__EXCERPT__.

########

I was lucky. My original rescue had me microchipped, so when the animal control people couldn't reach my humans, they called the rescue and the rescue came and got me. I started to think that maybe FL9829302 had been picked up by HER original rescue organization. Why else would cats go in a room, never to be seen again? But when my rescue organization came for me, we went out the front door, isn't that strange?

My rescue had me checked out - and other than yucky hookworms and a scar on my ear, I was in pretty good shape. Not all cats are so lucky. Those big, loud human machines, mean humans, contagious cat sicknesses, being exposed to the elements ... hookworms seemed like such a small price to pay given all these dangers and the mystery of what happened to FL9829302. Of course, all that poking and prodding by the kitty doctor was annoying and I gave her my best stink eye. She told me how pretty I was, but I only forgave her a little. Was I going to a new home? What would happen to me? 




I ended up at the rescue's enclosures at one of those big pet stores. It was pretty lonely. And there were all these new smells and noises to get used to. The rescue volunteers only came around every so often. I was relieved there was no spooky door here though. Person after person walked past my enclosure. Each time someone peeked in my enclosure, I'd jump up and say hello by rubbing myself against the enclosure wall. Would you be my new Mom? I didn't get it. What was I doing wrong? I made sure to show people my pretty tail! And I'd dance for them! Maybe this WAS my new home. Maybe I was there to make people feel better. People seemed to smile when they saw me. But I was desperate for ear rubs and being scratched between my shoulder blades.

Then one day, a woman stopped at my enclosure and peered in. I did my little dance for her and her face lit up. She ran away. Wait?! WHAT?!?! Didn't she like me? Was I going to get in trouble for not making her happy? Was I going to have to live on the street again?

########

__SUPPLIED ENTRIES__.
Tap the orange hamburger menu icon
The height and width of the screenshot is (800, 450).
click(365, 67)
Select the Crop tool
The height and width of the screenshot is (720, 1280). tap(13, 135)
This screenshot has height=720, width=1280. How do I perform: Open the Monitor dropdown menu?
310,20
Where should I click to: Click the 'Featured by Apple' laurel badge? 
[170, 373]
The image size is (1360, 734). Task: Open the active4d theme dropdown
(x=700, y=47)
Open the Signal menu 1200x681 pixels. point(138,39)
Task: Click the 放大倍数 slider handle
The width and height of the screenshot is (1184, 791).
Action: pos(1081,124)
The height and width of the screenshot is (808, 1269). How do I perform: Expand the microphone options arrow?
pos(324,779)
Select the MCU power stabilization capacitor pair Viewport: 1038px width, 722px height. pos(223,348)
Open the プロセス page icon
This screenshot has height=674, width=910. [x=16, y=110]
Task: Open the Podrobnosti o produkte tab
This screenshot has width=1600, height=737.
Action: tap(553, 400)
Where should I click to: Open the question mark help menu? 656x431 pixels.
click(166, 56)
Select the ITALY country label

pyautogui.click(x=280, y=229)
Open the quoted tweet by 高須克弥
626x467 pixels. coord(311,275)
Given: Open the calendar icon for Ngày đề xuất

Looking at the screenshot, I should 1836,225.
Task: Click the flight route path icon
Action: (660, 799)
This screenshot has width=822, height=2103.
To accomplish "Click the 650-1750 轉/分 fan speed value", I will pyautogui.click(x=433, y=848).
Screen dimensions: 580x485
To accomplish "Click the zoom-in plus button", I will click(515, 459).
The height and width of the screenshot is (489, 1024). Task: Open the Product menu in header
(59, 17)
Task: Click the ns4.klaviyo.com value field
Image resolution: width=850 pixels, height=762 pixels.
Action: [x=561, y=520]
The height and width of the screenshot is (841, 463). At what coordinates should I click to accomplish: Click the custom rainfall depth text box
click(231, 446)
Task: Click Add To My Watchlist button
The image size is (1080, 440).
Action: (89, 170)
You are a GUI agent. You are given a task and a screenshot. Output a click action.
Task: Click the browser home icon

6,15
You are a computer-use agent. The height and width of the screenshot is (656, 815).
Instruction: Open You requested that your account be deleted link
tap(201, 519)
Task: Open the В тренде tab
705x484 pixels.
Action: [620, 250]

########

__SET OF TASKS__.
**1)** Decide whether each statement below agrees with the rescue story above. Answer yes or no for each, and quote the words from the story that decide it.
(a) The narrator's original rescue had the narrator microchipped.
(b) When the rescue organization came for the narrator, they left through a back door.
(c) The checkup found hookworms and a scar on the narrator's ear.
**2)** Answer these questions from the rescue story above, one line each:
(a) Whom did animal control call when they couldn't reach the narrator's humans?
(b) Where were the rescue's enclosures?
(c) What did the woman do after the narrator danced for her?

__EXERCISE SOLUTIONS__.
**1)**
(a) Yes: "My original rescue had me microchipped"
(b) No: "we went out the front door"
(c) Yes: "other than yucky hookworms and a scar on my ear"

**2)**
(a) The rescue.
(b) At one of the big pet stores.
(c) She ran away.